Uma atracção pessoal que não sei explicar pelos “barcos-casa”, melhor dizendo, narrowboats (barco estreito e comprido adaptado à navegação nos canais britânicos), levou-me a percorrer a pé (e de barco) alguns trechos dos canais de Londres e Manchester, e a descortinar a sua história no London Canal Museum (New Wharf Road, NI 9RT Londres). Aqui se percebe a enorme relevância que tiveram. Começaram a ser construídos no século XVIII, no seguinte já ligavam o Midlands à capital e em 1820 o Regent's Canal ligava vários locais em Londres, então o maior porto do mundo.
Estas infra-estruturas eram iniciativas privadas, sujeitas a aprovação oficial e constituíam o principal meio de transporte de todo o tipo de cargas. Aquilo que começou com a necessidade de exportar carvão para o porto de Manchester teve um enorme sucesso, mas o caminho-de-ferro, e depois as vias rodoviárias, prejudicaram cada vez mais o uso lucrativo dos canais. Nacionalizados após a II Guerra Mundial continuaram em declínio, mas um livro publicado ainda durante a guerra, em 1944, Narrow Boat, de Tom Rolt, acabaria por inspirar a criação, em 1947, de uma associação na sociedade civil com o objectivo de recuperar os canais, a Inlands Waterways Association.
Foi um sucesso, gradualmente motivou indivíduos e instituições, criou inclusive uma “força de trabalho” voluntário que ainda hoje ajuda a recuperar canais. Em Inglaterra e no País de Gales outra associação, a Canal River Trust, gere desde 2012 cerca de 3200 quilómetros de vias navegáveis, tendo substituído a estatal British Waterways, que na Escócia se mantém com o nome Scottish Canals e gere cerca de 220 quilómetros de canais.
Depois do museu, passeando ao longo do Towpaths do Regent’s Canal – caminho onde antes os cavalos puxavam os barcos – até Little Venice, passando por Camden Town, são seis quilómetros que mostram bem o uso actual destes caminhos por peões e ciclistas, os barcos acostados e o seu movimento nas comportas / eclusas, as quais são manobradas pelos próprios donos dos barcos.
No The Observer, a 30 de Maio deste ano, Miranda Bryant referia que, em Março de 2021, 35.130 pessoas tinham licença para viver em rios e canais, quando em 2012 eram 32.490. A pandemia aumentou a procura, com as vendas a aumentarem em cerca de 50%. Um narrowboat usado custa cerca de 50.000£ (59.000€) e um novo 140.000£ (165.000€). Revistas e até programas de televisão sobre esta “vida a bordo” têm estimulado o interesse da opinião pública.

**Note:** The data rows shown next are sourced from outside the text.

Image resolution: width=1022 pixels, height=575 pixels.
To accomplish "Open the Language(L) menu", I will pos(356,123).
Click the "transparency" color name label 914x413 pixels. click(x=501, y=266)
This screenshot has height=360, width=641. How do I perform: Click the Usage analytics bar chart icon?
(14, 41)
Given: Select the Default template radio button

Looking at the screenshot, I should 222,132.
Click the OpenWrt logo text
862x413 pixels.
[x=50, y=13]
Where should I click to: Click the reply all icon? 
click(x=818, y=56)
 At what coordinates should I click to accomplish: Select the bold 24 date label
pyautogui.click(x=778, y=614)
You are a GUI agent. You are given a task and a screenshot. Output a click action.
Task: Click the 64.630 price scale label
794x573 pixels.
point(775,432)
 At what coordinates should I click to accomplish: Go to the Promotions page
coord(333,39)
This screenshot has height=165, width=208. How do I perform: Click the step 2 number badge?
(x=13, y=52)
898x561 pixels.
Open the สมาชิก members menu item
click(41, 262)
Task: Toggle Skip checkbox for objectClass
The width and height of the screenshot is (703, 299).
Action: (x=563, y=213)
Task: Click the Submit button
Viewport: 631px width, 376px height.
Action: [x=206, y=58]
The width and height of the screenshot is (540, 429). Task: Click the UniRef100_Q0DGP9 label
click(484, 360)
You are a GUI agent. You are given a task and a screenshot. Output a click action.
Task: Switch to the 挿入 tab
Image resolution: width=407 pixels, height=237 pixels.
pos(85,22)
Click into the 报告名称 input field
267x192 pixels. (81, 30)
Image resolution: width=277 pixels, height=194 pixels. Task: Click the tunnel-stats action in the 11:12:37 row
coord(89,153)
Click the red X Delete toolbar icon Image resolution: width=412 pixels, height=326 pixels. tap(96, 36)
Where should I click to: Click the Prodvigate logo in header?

A maioria dos novos habitantes nos canais têm entre os 45 e os 60 anos de idade, mas as questões ligadas ao ambiente estão a atrair gente mais nova, 25% dos novos proprietários de barcos já estão abaixo daquela faixa etária. Por outro lado, alguns sectores industriais continuam a usar barcaças de grande capacidade de carga onde tal é possível e defendem que o governo devia apoiar este tipo de transporte e melhorar os canais se quer mesmo combater as alterações climáticas no Reino Unido.